There are a number of different ways to arrive at a mission statement. I’ve always found the easiest first step is to clarify your vision. Where is it that you plan to go? As well as being one of Covey’s seven habits, beginning with the end in mind is the basis for all good planning. It also covers the hardest questions in building a mission statement.
The challenge for businesses is that there in the ideal outcome there is no end – an even greater cause of discomfort when it comes to planning your life! A vision statement isn’t always about a final destination, more the furthest point we can feasibly conceive. Depending on the rate of change and what is known, this is most likely 3 to 5 years out. A vision statement describes the ideal, but achievable, situation at this future point.
Creating a picture of the desired future distils our hopes and sets them in a practicable context. There will be some hard constraints or specific beliefs that shape our view of this future. Most business management teams have strong opinions about where their industry is headed, and what the company’s place is in that industry. This provides a skeleton for the vision, that can then be fleshed out with relevant detail. Where is the world going, from your perspective?
Placing Your Bets
These opinions and beliefs are the basis of ‘the big bets’ you have to place to be successful. Right now, in the software and communications industry, there is a huge deal of uncertainty. These times of change are the best moments to place these ‘big bets’, if you can call the changes, you’ll come out ahead.
Not everyone will come up with the right answers. That means there will be winners and there will be losers, and you will have to make adjustments. In business, as in life, we don’t always get it right first time, but we still take our best shot. Remember, no vision is the default ‘do nothing’ position, and it is a losing one.
With the economy in the US on the turn, and uncertainty in the economy, having a strong vision is key to getting through. In the same way, a strong personal vision gets you through tough times and helps to hold you true to your beliefs.
Somewhere to Head to
A vision statement captures this view of the future and documents your preferred place in it. Just as importantly, it acts as a reference to re-evaluate your core beliefs with over time. This works just as well at a personal level as it does at a company level.

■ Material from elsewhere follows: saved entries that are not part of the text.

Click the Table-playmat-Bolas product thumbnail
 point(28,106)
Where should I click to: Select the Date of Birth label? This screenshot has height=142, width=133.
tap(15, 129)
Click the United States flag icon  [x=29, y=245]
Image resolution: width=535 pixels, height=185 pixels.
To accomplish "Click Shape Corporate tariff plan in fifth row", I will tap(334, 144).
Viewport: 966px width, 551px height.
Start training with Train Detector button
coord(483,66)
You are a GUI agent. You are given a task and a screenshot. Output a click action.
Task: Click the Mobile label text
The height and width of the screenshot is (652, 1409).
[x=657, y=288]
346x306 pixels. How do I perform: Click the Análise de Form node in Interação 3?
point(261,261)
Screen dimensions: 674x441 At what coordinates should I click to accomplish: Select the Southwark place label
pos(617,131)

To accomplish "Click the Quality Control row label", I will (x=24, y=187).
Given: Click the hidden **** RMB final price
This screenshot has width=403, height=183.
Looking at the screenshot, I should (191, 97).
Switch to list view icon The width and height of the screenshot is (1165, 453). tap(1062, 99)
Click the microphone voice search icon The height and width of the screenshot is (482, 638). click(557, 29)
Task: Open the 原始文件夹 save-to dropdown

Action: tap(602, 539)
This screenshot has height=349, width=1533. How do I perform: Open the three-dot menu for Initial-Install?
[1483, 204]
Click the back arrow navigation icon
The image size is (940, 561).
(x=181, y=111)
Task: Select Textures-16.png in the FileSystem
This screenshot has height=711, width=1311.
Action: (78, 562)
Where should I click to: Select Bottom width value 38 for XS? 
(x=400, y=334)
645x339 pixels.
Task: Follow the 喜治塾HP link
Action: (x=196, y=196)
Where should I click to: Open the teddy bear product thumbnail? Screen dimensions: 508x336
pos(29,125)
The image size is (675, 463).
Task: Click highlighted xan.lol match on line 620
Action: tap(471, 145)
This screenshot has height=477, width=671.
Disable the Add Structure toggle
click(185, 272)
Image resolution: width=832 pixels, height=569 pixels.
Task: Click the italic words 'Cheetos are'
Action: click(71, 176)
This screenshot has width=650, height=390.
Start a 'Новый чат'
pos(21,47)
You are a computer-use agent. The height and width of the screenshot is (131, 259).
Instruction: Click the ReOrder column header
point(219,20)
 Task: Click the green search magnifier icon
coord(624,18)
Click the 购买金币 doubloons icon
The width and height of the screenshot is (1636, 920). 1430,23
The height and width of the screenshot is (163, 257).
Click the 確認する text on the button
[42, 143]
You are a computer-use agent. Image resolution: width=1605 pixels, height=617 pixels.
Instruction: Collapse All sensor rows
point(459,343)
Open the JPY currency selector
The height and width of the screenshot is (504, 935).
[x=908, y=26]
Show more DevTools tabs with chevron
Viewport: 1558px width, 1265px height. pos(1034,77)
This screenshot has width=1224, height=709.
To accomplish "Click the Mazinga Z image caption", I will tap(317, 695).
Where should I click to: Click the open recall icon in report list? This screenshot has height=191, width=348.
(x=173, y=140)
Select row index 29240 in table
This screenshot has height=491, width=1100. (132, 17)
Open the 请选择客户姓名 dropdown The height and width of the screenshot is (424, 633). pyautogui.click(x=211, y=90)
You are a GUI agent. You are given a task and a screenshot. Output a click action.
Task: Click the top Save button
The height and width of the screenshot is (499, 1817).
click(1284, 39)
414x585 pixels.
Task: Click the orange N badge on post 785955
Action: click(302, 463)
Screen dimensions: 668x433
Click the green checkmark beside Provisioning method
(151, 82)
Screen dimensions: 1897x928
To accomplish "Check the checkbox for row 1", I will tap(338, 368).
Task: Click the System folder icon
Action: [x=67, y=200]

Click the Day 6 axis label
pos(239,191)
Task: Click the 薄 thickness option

To use a sailing term, vision provides a ‘point to steer’. However the tides and storms may push, you keep on adjusting course towards that point. It may not be the ultimate and final destination, but it is the course for right now. Once you get to it, or perhaps just near to it, you may choose to switch to a new course for the next section of the journey. This is the way that a ship charts its course as it tacks against the wind.
Once the vision is determined, the mission will fall in to place.